Baumel Joseph: When livin’ was easy and life was good

(PxHere photo)

“Summertime and the livin’ is easy,” or so goes the prized song. Certainly, the warm weather, extended daylight and numerous vacation breaks make this season a popular one. It’s a time in which many of our peers and neighbours seem more serene, more open.

On Aug. 1, fliers appear with back to school deals, quickly cutting our summer in half. Oy. We need to extend the sweet warm months, as they seem to bring a camaraderie, a sense of community and friendship that the cold climate shuts down and closes off.

Perhaps warmer climates exhibit friendlier communal patterns all year round, but I doubt it. Nonetheless, we can document the effect of warm environments on human interactions in cold climates. Look around as you walk down a street in the early evening in the summer. People actually smile.

One unambiguous example of the evanescent communal experiences of summers long ago were the bungalow colonies of my youth. What sheer joy for kids, mothers and weekend dads. In North America, Jews escaped the city if they could. If the whole family could not get away, some members were sent to the countryside or seashore. Any excuse to allow them to get away and breath cooler, cleaner air. These escapes were especially significant during the mid-century polio epidemic, but they continued afterward. Summertime was escape time – time for country and freedom.

Recently, Jenna Weissman Joselit wrote an article in Tablet, detailing the early 20th-century pattern of these summer getaways. The descriptions brought back great memories, but also laughter, as she described rabbinic attempts to keep American Jews ritually on track. Their fear that their congregants were up to no good was, of course, well founded: women dressed with elbows and knees showing, men played cards even on Shabbat (as did the women).

There was a general ritual laxity that fit the easy lifestyle of summer in a bungalow. Kids ran all over the place, just as kids are supposed to, sharing and shouting, learning group behaviour and self-help. Shabbat was still the Sabbath, but prayers may have been truncated. (And who is to say that is a bad thing?) The tradition of forgoing the sermons during the summertime that developed is still practiced at many synagogues today.

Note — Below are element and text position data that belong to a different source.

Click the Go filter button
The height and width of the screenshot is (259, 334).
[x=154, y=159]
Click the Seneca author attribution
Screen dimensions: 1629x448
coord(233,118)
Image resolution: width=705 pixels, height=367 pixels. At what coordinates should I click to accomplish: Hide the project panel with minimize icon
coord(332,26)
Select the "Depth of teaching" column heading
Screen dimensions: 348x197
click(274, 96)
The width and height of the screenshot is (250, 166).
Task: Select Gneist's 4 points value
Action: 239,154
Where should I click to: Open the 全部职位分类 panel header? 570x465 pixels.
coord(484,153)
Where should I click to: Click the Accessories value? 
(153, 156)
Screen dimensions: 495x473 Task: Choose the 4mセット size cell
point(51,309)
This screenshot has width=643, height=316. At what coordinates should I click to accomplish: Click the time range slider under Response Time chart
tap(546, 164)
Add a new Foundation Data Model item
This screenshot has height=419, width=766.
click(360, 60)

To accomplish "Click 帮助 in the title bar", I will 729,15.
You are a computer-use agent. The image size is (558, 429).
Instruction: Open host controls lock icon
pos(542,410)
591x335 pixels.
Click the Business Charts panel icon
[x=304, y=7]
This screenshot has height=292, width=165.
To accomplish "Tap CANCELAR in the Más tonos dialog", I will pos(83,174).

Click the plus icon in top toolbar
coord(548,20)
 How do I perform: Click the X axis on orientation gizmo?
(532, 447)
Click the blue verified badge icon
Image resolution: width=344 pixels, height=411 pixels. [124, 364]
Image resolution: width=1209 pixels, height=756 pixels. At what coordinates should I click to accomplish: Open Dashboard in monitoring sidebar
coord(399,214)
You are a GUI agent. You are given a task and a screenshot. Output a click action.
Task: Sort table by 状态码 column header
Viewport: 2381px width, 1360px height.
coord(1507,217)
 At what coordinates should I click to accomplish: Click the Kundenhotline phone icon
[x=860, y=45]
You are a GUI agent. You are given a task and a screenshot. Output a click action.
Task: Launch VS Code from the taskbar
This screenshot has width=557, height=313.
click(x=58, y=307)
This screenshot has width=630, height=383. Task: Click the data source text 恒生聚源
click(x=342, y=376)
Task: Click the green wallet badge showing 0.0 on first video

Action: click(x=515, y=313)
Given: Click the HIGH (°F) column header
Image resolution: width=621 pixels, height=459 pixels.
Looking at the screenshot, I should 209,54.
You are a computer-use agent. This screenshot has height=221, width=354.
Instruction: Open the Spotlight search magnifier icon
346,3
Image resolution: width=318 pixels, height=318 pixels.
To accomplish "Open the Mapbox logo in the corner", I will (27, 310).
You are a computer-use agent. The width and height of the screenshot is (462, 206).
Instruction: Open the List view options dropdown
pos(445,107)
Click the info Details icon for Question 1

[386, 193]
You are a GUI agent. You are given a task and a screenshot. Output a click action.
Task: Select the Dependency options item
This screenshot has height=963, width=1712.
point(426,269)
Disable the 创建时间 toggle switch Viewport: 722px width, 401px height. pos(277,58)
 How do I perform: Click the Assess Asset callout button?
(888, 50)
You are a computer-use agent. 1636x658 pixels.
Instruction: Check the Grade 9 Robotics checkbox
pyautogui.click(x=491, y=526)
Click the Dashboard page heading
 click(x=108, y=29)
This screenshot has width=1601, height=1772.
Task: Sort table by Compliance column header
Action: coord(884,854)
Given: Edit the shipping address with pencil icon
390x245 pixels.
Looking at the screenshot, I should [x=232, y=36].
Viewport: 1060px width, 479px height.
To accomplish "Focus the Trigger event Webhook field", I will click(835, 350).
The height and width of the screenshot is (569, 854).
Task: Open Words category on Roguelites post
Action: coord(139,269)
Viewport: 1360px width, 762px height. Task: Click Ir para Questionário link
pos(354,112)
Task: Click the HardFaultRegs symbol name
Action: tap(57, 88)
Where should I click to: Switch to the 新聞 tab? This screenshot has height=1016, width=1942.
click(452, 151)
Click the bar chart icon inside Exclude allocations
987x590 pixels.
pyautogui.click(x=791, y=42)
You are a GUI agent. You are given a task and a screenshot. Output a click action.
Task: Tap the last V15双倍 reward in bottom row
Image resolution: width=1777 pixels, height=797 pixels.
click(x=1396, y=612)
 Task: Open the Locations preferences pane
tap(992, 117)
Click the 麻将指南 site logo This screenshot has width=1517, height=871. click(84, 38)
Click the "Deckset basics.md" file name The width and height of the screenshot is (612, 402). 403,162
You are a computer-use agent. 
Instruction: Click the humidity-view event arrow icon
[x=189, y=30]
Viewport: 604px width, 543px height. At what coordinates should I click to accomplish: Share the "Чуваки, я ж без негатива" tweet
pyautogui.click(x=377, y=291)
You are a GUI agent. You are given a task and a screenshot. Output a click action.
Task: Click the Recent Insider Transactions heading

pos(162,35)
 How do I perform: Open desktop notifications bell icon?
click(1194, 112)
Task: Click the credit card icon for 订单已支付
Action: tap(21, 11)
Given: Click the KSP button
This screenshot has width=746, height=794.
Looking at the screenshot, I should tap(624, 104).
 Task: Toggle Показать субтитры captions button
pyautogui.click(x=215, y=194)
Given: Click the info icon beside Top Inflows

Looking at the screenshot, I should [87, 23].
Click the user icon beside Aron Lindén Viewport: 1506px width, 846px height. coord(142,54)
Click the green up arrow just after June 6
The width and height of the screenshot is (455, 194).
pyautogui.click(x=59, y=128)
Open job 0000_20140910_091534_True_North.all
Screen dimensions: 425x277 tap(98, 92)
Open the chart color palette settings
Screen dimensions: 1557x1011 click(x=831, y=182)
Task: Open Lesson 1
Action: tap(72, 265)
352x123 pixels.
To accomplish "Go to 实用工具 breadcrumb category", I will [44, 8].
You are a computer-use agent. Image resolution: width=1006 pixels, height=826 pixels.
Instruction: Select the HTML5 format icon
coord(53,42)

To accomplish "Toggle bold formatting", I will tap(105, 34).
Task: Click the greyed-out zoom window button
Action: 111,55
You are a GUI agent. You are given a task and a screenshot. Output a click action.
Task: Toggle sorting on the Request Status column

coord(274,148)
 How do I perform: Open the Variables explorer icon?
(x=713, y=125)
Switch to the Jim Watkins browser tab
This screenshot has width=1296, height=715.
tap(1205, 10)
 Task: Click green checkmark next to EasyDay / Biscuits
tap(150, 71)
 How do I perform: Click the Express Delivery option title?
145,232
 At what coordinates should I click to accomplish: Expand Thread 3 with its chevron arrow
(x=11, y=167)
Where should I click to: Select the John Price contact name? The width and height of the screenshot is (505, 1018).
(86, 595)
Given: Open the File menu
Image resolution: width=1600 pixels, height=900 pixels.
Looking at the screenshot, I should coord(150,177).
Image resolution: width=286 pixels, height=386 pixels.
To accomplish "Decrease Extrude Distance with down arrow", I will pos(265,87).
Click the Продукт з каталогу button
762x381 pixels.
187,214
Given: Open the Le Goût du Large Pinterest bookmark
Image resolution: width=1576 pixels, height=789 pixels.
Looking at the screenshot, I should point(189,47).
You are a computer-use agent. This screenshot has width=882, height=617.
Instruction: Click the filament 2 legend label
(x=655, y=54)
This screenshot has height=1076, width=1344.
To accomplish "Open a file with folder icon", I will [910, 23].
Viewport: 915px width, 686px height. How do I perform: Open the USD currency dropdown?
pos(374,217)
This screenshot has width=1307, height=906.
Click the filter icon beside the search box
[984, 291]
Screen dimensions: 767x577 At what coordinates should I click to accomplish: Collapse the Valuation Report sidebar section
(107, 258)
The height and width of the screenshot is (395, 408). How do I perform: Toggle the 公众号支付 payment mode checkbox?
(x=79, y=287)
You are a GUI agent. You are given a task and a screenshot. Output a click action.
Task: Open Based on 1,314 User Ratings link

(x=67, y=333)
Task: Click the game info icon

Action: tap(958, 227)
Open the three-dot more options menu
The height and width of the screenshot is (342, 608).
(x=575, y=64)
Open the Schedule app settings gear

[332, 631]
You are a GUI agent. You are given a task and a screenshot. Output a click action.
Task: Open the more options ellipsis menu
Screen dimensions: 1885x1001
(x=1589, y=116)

But the obvious element was the openness to friendship and communal living that people displayed. American Jews were developing new patterns of being both American and Jewish. Eventually, all the denominations developed synagogues in the larger vacation spots, which helped congregants keep a semblance of ritual praxis. All had rabbis who were essentially willing to give up their vacations by serving at these retreats. Many of those shuls are still operational.

READ: BAUMEL JOSEPH: THE MANY BENEFITS OF JEWISH SUMMER CAMP

Jews liked their summer vacations and eagerly shifted ritual patterns to suit the warm, welcoming countryside. Freed from city life, Jews were eager to enjoy being American in this new environment. They did not automatically become nature enthusiasts, but they enjoyed nature. They relished the clean air, the water, the green trees, even the sand. It was different from the tenements and the tall buildings. Friends were next door and the doors were open. Livin’ was easy and life was good.

Joselit ends her piece with a worthy insight:

“Reconciling the carefree with the custodial, the looser rhythm of summer with the weight of tradition, was not easy for earlier generations of vacationing American Jews. Some spelled it out, others muddled through and still others didn’t give it much thought.”

Sound familiar? The notion that summer should be a “time for deepening rather than weakening religious life,” as Joselit put it, remains as much of a challenge for contemporary American Jews as it did a century or so ago – a constant, like the seasons.

Jewish vacation patterns have changed. But the challenge remains: how do we keep up with the easier lifestyle and our Jewish livin’?